That year, 1998, she licensed a slipcover design and tried to market it. After discovering how hard that was to do, she started Abby's Idea Factory to help inventors turn their ideas into products. Last spring a guy named Kent Chamberlain walked in with the idea of developing a power beer for people after they work out. Waters hated beer. But she liked Kent. So she started thinking about a different kind of beer, one designed for women like her. "The big companies had looked at a beer for women and shied away because the product was watery," she says. She began poring over beer recipes and came up with a 200-year-old brew that used rose hips. Her Honey Amber Rose is only 110 calories per bottle and carries a logo of a Latin-looking woman in a broad-brimmed red hat and a red dress with folds resembling a rose. "If you want to taste sweet success," the bottle says, "look for the woman in the rose-petal dress."

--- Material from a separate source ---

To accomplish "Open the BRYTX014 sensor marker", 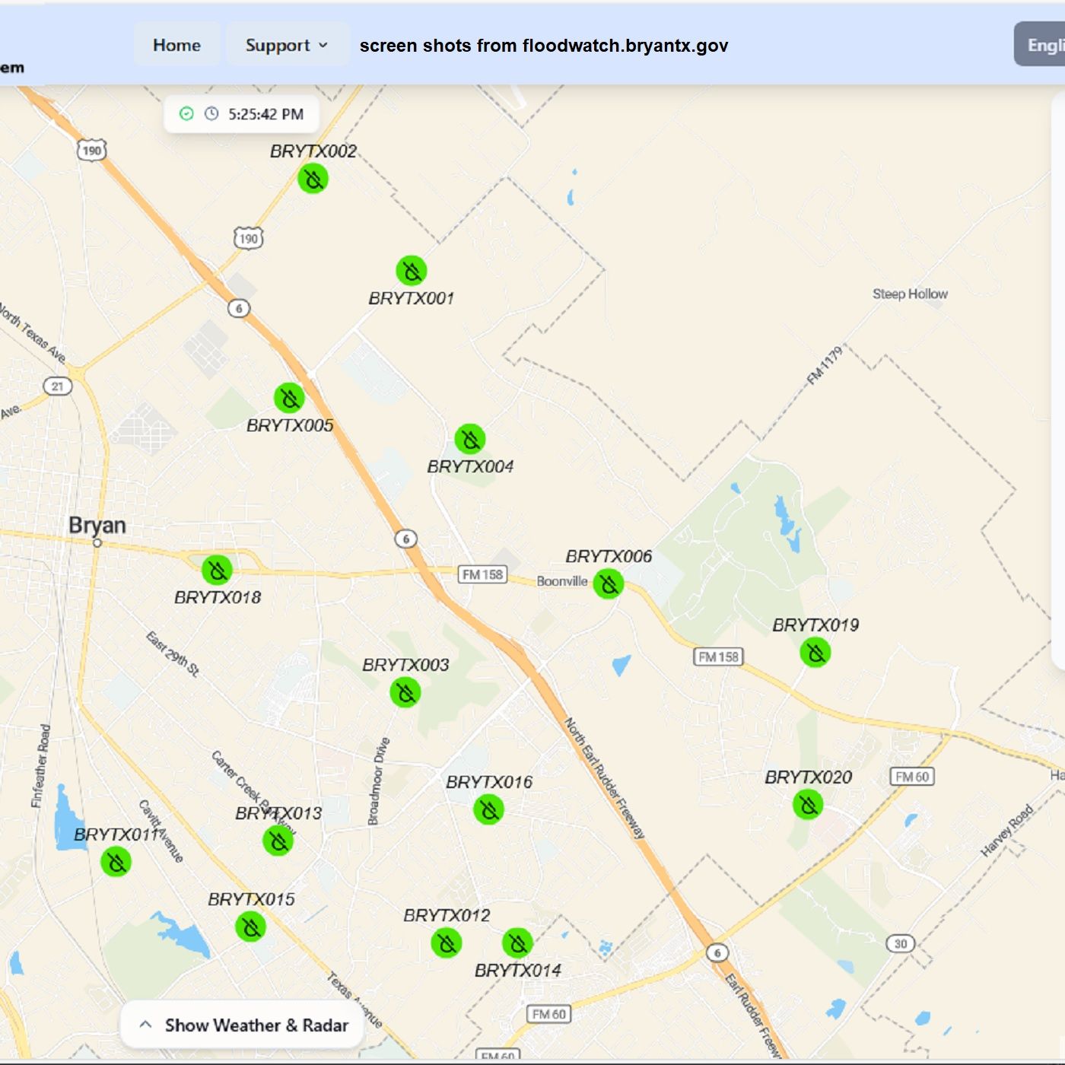I will [x=518, y=943].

Chamberlain is now Waters' partner in life and business. Their beer, launched in November, won a silver medal just three months later from the Florida Brewers Guild. Southern Wine & Spirits, the biggest liquor distributor in the country, put in an order. "I think in your 40s you're wise enough to have the guts, and you figure, 'What the hell. What's the worst thing that can happen? You've got to get a regular job?' " Waters says. "My stepfather on his dying bed said, 'If only I had ...,' " she says. "I don't want to have regrets."

The Next Gold Mine: Midlife as an Industry
From coast to coast, women of all backgrounds are essentially opening up the Great Midlife Lemonade Stand, taking the bitter taste of aging and making it sweet, satisfying. This is both noble and shrewd. Women like helping other women, and as it happens, just as women reach their moment of self-doubt, they also ripen into the perfect market segment. "You can make a ton of money," agrees Shellenbarger. "Let's face it. These women with their fat pocketbooks approach the age of 50 and lose their inhibitions. Imagine that! That's a lot of spending. The other thing that research shows will open people's pocketbooks is sadness, and for a lot of people, midlife crisis can be quite sad. And if you strike out in new directions after your crisis, you spend. If you are pursuing a dream, your primary focus is not going to be frugality. You're going to be out there buying stuff."